Objective   This study aims to investigate the expression levels of CUL4A and CUL4B in limited small cell lung cancer(L-SCLC) and to explore its relationship with clinicopathologic characteristics and clinical outcomes of L-SCLC.

  Methods   The expression levels of CUL4A and CUL4B were detected immunohistochemically in 72 cases of L-SCLC tissues and 14 cases of para-cancerous tissues in tissue microarrays.

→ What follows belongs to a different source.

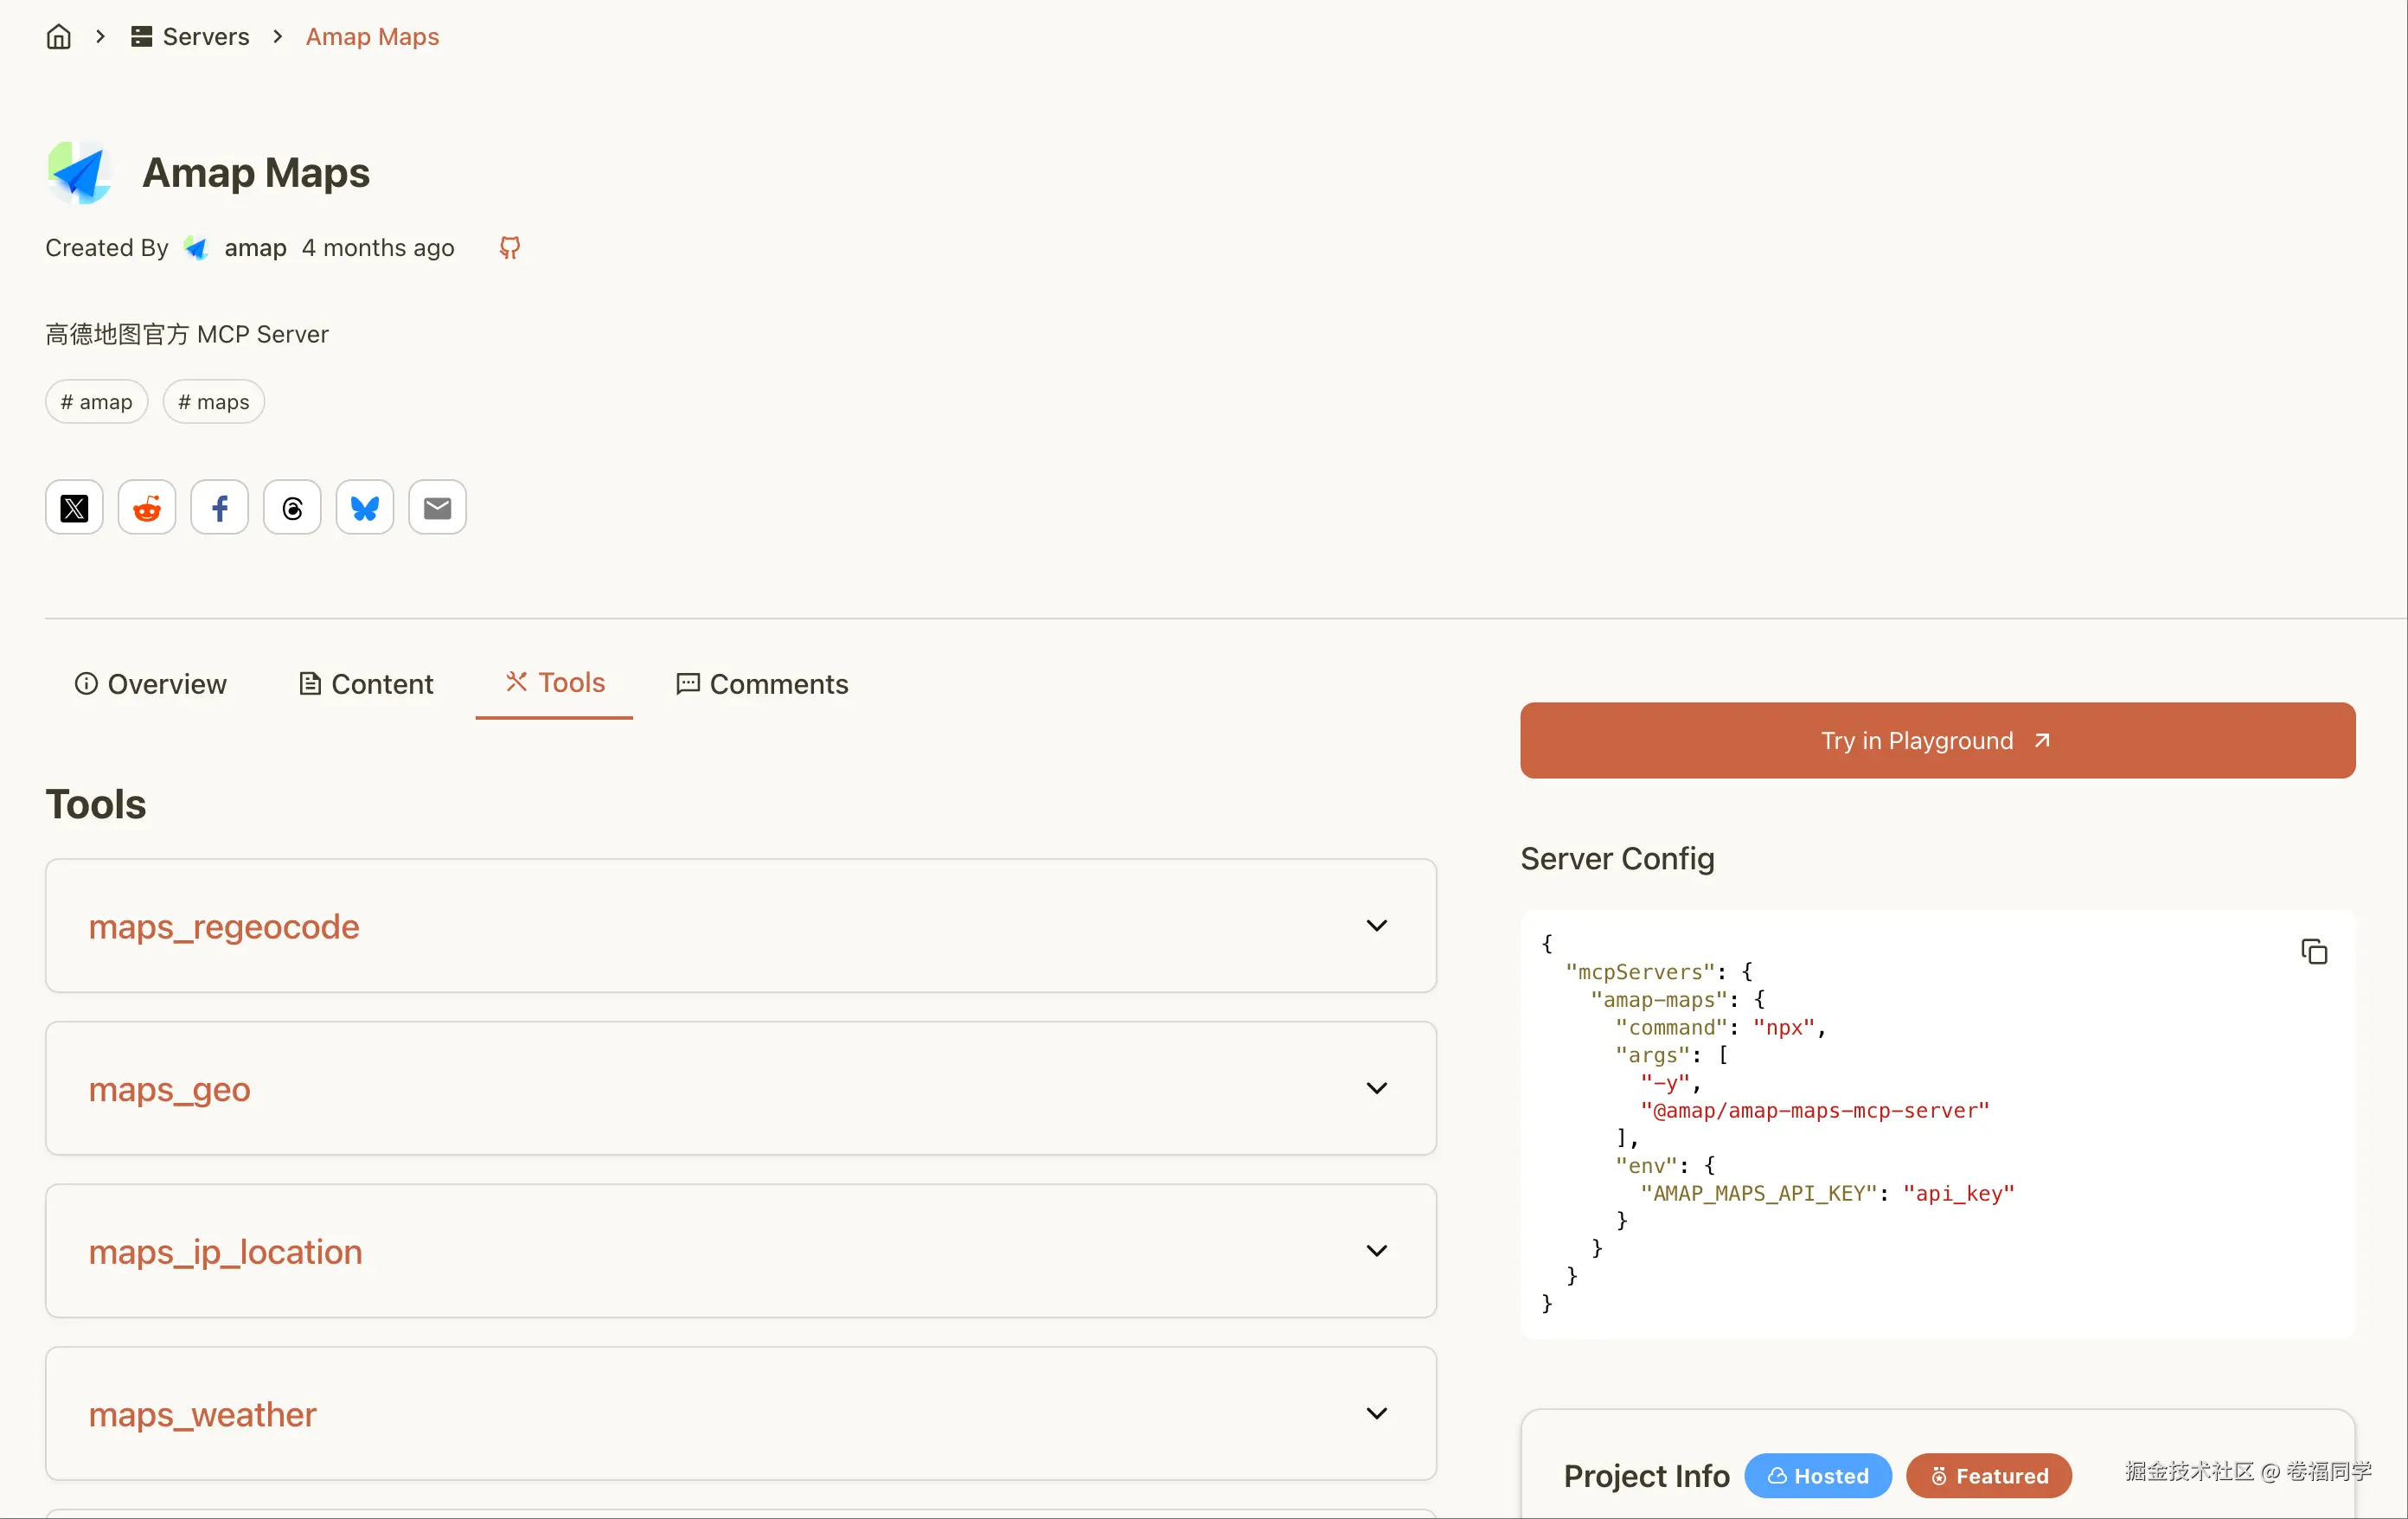Go to the Comments tab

  Results   The positive rate of CUL4A was significantly higher in L-SCLC tissues(72.2%)52/72, than in para-cancerous tissues(35.7%5/14;P < 0.05).The expression level of CUL4A was closely related to smoking history(P < 0.05) but not to gender, age, primary tumor size, lymph node status, pleura invasion status, platelet(PLT) count, and lactate dehydrogenase(LDH) activity(P > 0.05).The positive rate of CUL4B was significantly higher in L-SCLC tissues(68.1%49/72) than in para-cancerous tissues(28.6%4/14;P < 0.05).The expression of CUL4B was closely related to gender and smoking history(P < 0.05) but not to age, primary tumor size, lymph node status, pleura invasion status, PLT count, and LDH activity(P > 0.05).In univariate analysis, lymph node status, CUL4A, CUL4B, and LDH were related to progression-free survival(PFS) and overall survival(OS).Multivariate analysis revealed that CUL4B independently influenced OS.However, lymph node status and LDH were independent risk factors of both PFS and OS.

  Conclusion   CUL4 may be a critical factor in L-SCLC progression.Thus, it could be a novel potential bio-marker that can predict the prognosis of L-SCLC and allow for targeted therapeutics.